Upregulation and Downregulation


Upregulation (i.e., increase in the number) of receptors occurs when the activity of the receptor is lower than usual (e.g., due to long-term administration of an antagonist). For example, administration of beta-blockers upregulates β adrenoreceptors. Thus, if β-blockers are abruptly stopped, it can cause rebound hypertension because of the sudden stimulation of a large number of β adrenoreceptors.


Downregulation (i.e., decrease in number) is the inverse of upregulation. It occurs due to repeated or long-term administration of an agonist. Along with downregulation, desensitization of the receptor to the drug may also occur. This is a physicochemical alteration in the receptor which makes it unresponsive to the drug; this is also called tachyphylaxis and is seen in chronic drug use, for example.

Important: The process is useful in the prevention of cell damage due to the high concentration of an agonist.

Dose-Response Curves

dose-response curves

When the response of the drug is plotted against its dose [A], it shows a hyperbolic curve; if the log of the dose (log[A]) is used, a sigmoidal curve is seen.

## USING THE INFORMATION
A. Please copy the passage on receptor regulation word for word, starting at "Downregulation (i.e., decrease" and ending at "use, for example.".
B. In the passage on receptor regulation, what can result if β-blockers are stopped abruptly?

## DATASET EXTRACT
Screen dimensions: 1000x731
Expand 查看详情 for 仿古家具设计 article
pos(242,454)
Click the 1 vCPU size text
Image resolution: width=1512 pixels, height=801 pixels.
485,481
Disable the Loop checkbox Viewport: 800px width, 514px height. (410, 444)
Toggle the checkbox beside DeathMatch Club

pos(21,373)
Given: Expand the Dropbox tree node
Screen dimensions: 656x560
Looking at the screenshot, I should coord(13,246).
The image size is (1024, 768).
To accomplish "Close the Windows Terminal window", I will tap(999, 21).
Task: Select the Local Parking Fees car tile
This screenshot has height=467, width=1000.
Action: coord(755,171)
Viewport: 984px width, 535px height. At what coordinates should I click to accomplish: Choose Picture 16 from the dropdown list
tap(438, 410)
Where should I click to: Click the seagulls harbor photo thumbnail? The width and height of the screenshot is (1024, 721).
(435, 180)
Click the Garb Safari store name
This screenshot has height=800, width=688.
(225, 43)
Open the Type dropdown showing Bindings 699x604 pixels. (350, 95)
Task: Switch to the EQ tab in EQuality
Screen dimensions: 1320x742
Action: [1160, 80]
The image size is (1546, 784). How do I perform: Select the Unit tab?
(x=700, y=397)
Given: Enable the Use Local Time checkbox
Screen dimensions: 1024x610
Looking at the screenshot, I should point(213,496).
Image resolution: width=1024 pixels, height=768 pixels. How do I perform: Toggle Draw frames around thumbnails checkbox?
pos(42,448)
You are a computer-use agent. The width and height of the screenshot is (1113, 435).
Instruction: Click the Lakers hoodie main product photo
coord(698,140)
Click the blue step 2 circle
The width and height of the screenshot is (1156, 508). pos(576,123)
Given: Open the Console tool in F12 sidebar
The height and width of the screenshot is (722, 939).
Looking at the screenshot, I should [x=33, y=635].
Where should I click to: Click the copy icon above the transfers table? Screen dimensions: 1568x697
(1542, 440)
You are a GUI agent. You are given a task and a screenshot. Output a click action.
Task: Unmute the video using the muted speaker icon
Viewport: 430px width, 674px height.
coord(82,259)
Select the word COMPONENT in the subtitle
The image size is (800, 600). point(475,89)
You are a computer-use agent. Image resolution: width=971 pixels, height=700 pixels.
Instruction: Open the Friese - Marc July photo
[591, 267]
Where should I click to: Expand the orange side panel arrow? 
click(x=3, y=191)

## ANSWERS BY ITEM NUMBER
A.
Downregulation (i.e., decrease in number) is the inverse of upregulation. It occurs due to repeated or long-term administration of an agonist. Along with downregulation, desensitization of the receptor to the drug may also occur. This is a physicochemical alteration in the receptor which makes it unresponsive to the drug; this is also called tachyphylaxis and is seen in chronic drug use, for example.

B. Rebound hypertension, because a large number of β adrenoreceptors are suddenly stimulated.